Tous ces objectifs de recherche nécessitent le développement de méthodes d’analyse statistique pour inférer l’histoire démographique et adaptative des populations à partir de mesures du polymorphisme génétique. Le groupe thématique « Génomique Statistique et Evolutive des Populations » s’intéresse donc au développement de méthodes innovantes, centrées notamment : sur des modèles hiérarchiques Bayésiens et l’utilisation d’algorithmes de Monte Carlo par chaines de Markov (Markov chains Monte Carlo, MCMC) pour inférer l’histoire démographique des populations, ou caractériser leur adaptation aux conditions environnementales locales ; sur des modèles basés sur le calcul de la vraisemblance par des techniques d’échantillonnage pondéré (importance sampling, IS) pour caractériser la dispersion dans un habitat continu ; sur des modèles où le calcul de la vraisemblance est remplacé par le calcul bayésien approché (approximate Bayesian computation, ABC) pour inférer des démographies complexes incluant de nombreuses populations.

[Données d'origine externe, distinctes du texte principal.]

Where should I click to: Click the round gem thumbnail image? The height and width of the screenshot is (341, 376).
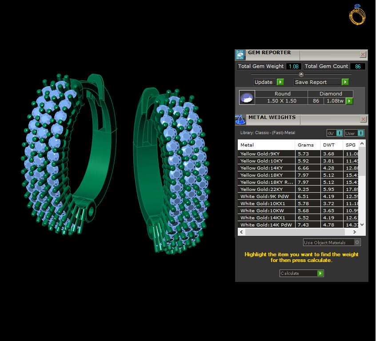click(x=247, y=98)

Dans ce groupe thématique, nous abordons principalement les points suivants:

  • Elargir le champ d’application des méthodes d’analyse développées aux nouvelles données issues des technologies de séquençage et de génotypage haut-débit et que nous privilégions au sein du laboratoire, comme par exemple le séquençage de marqueurs ADN associés à des sites de restrictions (restriction site associated DNA, RAD).
  • Valoriser l'information apportée par la structure haplotypique des populations, afin de mieux prendre en compte la liaison génétique entre marqueurs moléculaires le long du génome.
  • Développer de nouvelles méthodes permettant d’identifier les marqueurs sous sélection, ce qui rendra possible la caractérisation de l'architecture génétique de caractères phénotypiques et de traits d'histoire de vie impliqués dans l'adaptation des organismes à leur environnement, et de mieux comprendre la dynamique de l’adaptation.
  • Produire des interfaces logicielles simples d’utilisation, ce qui facilitera les transferts méthodologiques auprès des généticiens et génomiciens des populations.